**Material shown**:
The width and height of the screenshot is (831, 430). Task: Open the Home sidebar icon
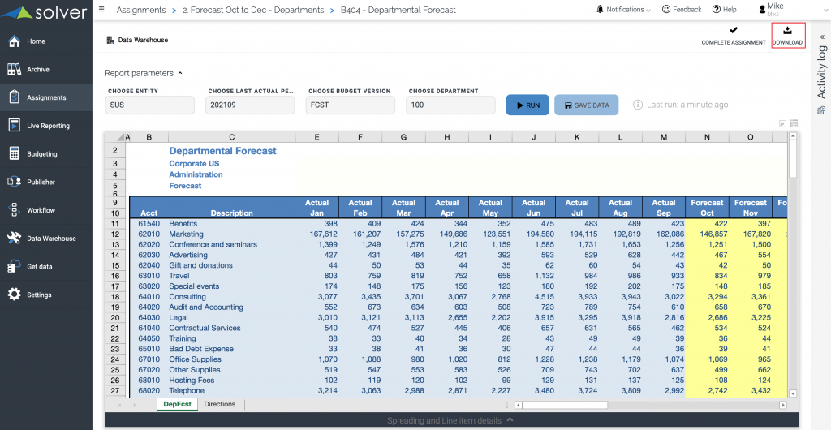tap(14, 41)
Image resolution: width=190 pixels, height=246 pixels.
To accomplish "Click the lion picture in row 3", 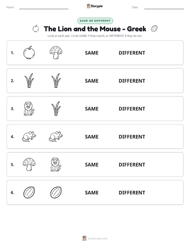I will point(29,109).
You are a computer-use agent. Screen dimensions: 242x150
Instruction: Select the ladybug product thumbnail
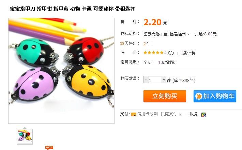pos(25,137)
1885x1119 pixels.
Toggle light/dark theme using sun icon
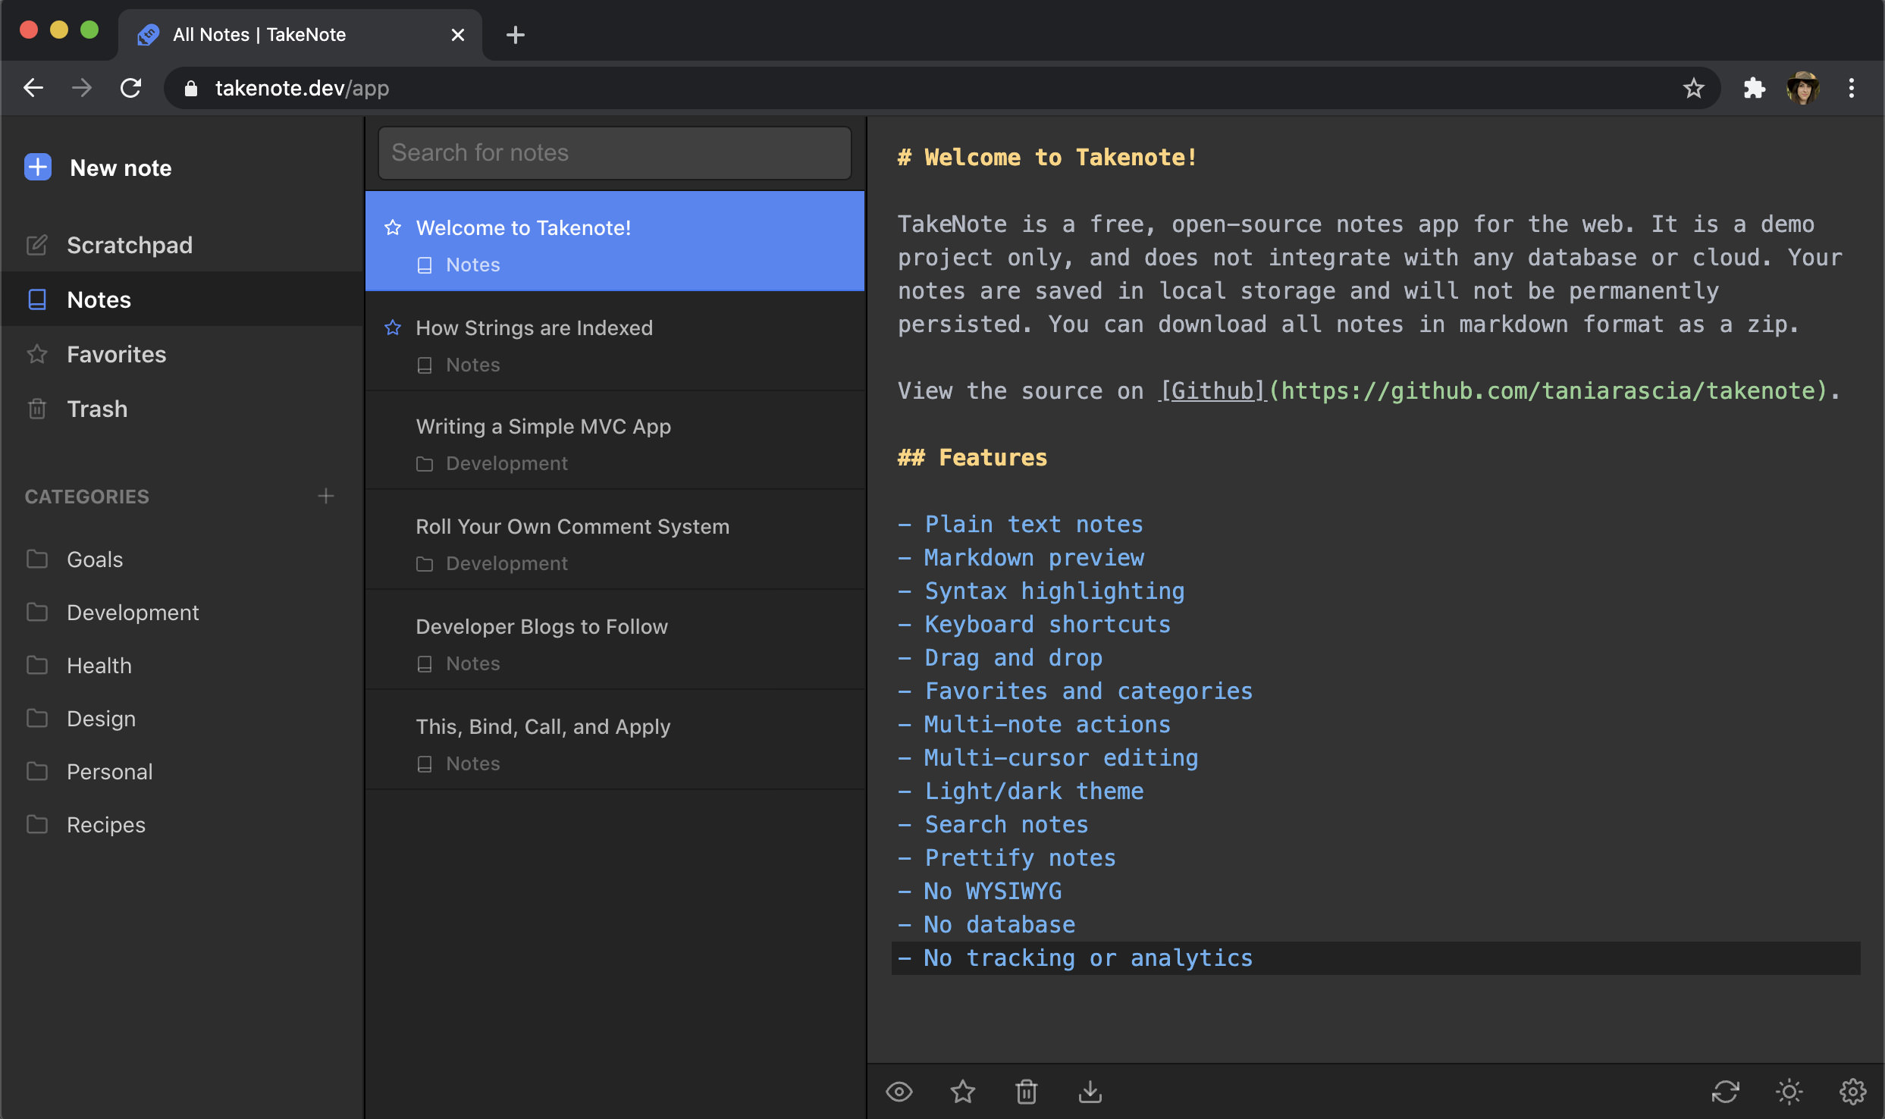1789,1092

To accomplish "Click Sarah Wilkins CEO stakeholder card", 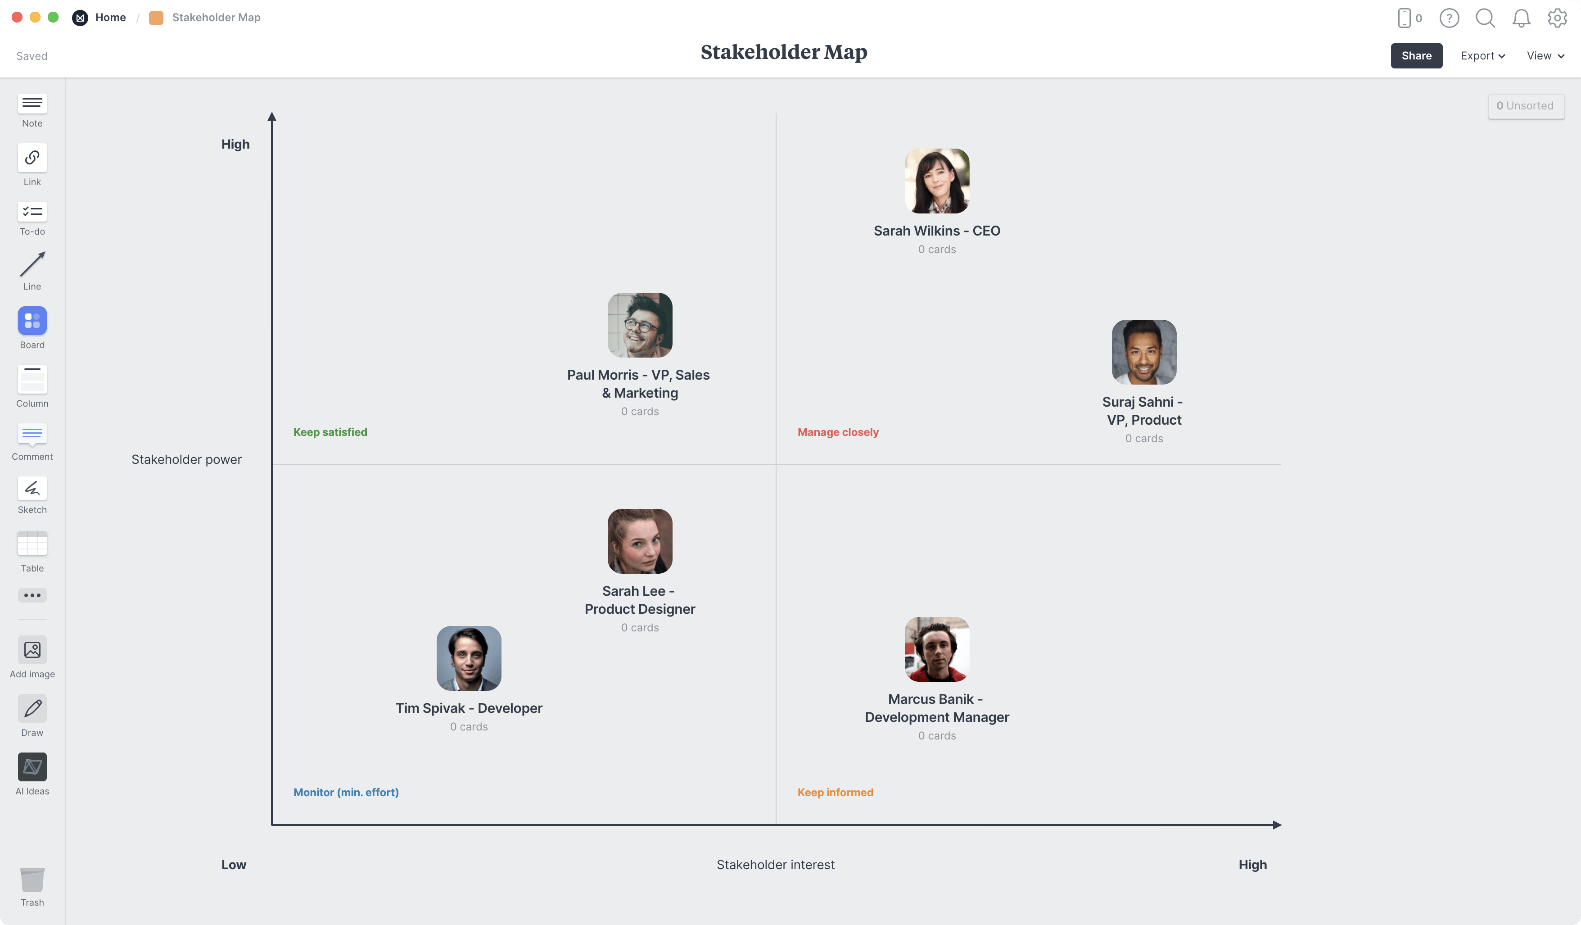I will (x=936, y=201).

**Exercise requirements**:
Go through the records above and copy every line holding the word "pixels".

**Answer to the exercise**:
Image resolution: width=190 pixels, height=246 pixels.
1885x1119 pixels.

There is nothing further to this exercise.